*Required work*
Transcribe the records below, copying everything from the line containing "You are a GUI" down to the line containing "[x=61, y=252]", and leave the pictures out of your answer.

*Material shown*

───

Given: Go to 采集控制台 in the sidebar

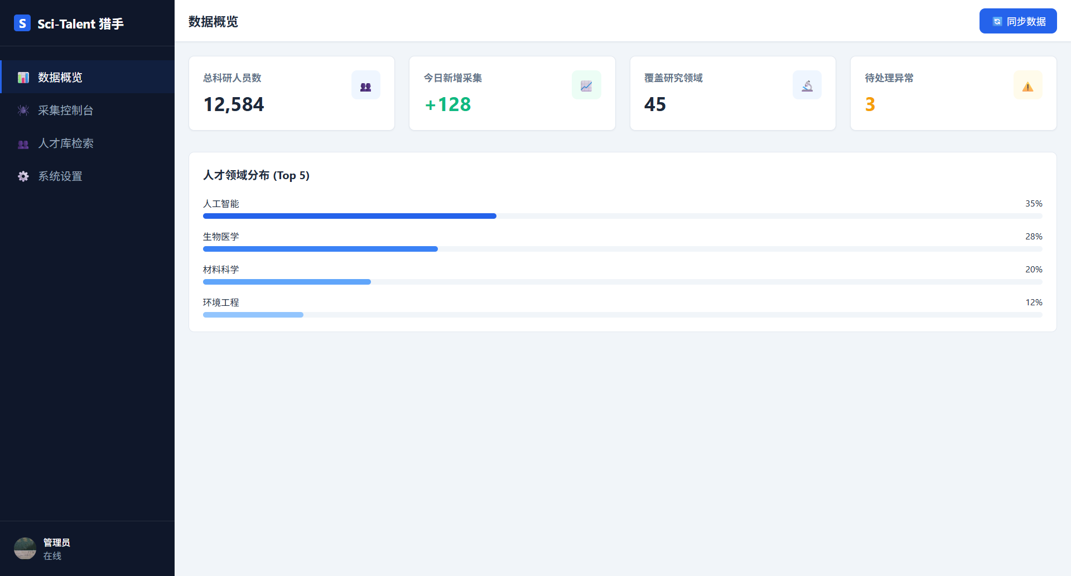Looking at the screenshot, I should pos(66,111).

───

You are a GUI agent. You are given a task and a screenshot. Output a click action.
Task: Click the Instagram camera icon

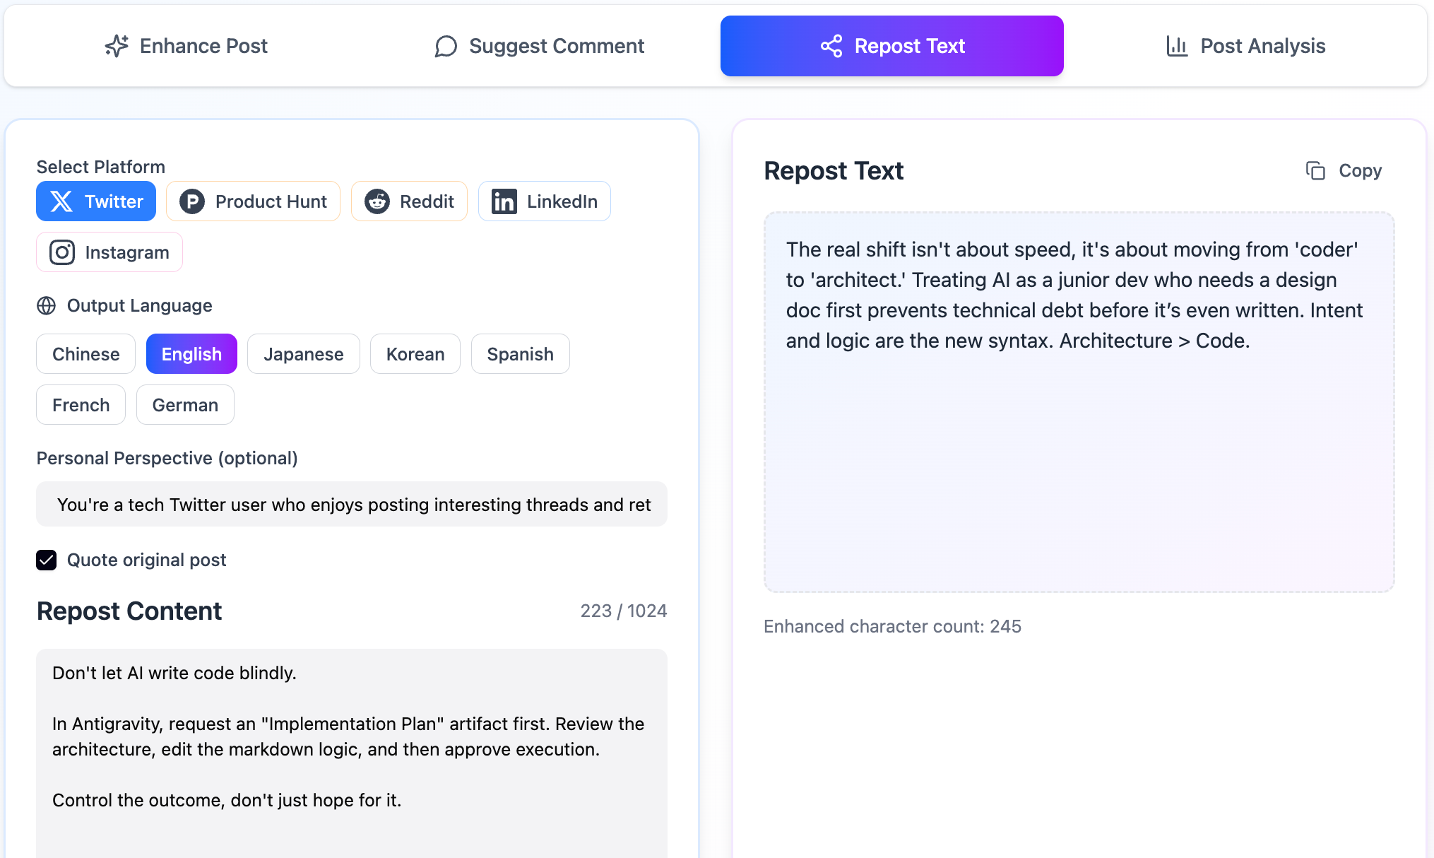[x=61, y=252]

───

*Reply to the task*
You are a GUI agent. You are given a task and a screenshot. Output a click action.
Task: Click the Instagram camera icon

[x=61, y=252]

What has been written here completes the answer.